IL FATTO DEL GIORNO Letto 1575

Commissione Consiliare. Maggioranza con il cronometro in mano fa saltare la seduta


Foto © Acri In Rete



I rapporti tra organi di Governo e opposizione sono, oramai, fortemente incrinati. Da una parte la Maggioranza di centro, sinistra destra con pezzi Massoneria, guidata da Capalbo, dall’altra gli otto consiglieri di opposizione. Sarà una battaglia senza esclusioni di colpi fino a maggio 2027. Fino a quel momento la Maggioranza farà di tutto pur di far valere le proprie ragioni. Anche se si dovessero fare pessime figure come nel caso della questione Franca Sposato. E se necessario si utilizzano anche le maniere forti come ad esempio oggi in occasione di un’ importante Commissione Consiliare. La seduta, convocata per le 18,30 dal presidente Zanfini, consigliere comunale di opposizione, avrebbe dovuto discutere dei costi della pubblica illuminazione compresa la manutenzione ordinaria e straordinaria. Una problematica importante, soprattutto in vista dell’imminente gara che dovrà affidare ad una ditta esterna la gestione degli impianti per i prossimi venticinque anni. Una scelta, come risaputo, ampiamente criticata dall’opposizione. All’incontro è stato invitato anche il responsabile del settore economico. Accade questo. All' ora prestabilita la minoranza è presente con sei componenti, la maggioranza con appena due. I restanti due della minoranza arrivano con alcuni minuti di ritardo rispetto all' orario di convocazione. Seguendo il modus operandi del loro sindaco, i due consiglieri di maggioranza ne approfittano e senza pensarci sù, con cronometro alla mano come due arbitri rigidi e severi, chiedono la verifica del numero legale.

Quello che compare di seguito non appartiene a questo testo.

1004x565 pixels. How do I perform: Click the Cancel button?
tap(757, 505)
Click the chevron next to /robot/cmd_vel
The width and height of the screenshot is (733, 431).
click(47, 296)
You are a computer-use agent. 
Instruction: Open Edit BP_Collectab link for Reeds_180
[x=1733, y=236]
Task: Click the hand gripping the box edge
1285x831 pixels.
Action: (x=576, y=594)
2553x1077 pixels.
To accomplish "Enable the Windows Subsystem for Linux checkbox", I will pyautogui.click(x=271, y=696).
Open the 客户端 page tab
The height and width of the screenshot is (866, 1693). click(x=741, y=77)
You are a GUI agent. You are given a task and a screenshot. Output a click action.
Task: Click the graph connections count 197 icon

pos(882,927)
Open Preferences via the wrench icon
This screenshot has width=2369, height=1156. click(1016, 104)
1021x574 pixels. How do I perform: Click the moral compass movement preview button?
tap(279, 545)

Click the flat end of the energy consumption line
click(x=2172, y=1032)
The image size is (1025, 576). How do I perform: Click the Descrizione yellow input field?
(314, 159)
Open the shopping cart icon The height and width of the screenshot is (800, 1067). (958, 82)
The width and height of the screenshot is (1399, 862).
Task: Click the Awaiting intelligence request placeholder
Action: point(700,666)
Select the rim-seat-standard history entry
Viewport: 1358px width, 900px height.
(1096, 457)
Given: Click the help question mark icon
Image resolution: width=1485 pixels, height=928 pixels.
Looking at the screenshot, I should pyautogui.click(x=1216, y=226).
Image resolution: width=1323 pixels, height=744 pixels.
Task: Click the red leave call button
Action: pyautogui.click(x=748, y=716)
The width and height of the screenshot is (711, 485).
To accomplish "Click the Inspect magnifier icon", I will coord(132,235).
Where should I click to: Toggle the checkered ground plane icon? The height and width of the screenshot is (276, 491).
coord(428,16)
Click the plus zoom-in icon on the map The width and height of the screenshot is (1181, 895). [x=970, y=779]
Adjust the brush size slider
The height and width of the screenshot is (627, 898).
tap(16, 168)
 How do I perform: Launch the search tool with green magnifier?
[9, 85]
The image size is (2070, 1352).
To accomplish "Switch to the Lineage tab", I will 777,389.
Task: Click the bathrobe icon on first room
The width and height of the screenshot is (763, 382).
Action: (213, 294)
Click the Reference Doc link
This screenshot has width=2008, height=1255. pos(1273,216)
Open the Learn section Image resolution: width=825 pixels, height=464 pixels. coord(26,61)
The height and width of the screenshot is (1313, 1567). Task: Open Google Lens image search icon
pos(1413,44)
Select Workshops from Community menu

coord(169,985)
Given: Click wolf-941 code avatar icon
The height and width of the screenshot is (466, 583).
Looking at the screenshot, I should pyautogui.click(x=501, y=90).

Seduta saltata, tutti a casa e punto rinviato ad altra data. A nulla valgono le rimostranze dei membri dell’opposizione. La Maggioranza ha già deciso e poco importa se dall’altra parte si chiedono chiarimenti al fine di sapere se l’affidamento convenga o meno alle casse comunali. E dire che in altre occasioni ( tante ) è stata proprio la Minoranza a garantire il numero legale. Ma tant’è. Il sindaco ordina, i consiglieri eseguono. Ennesima prova di forza. I dubbi e le perplessità restano. Almeno per oggi.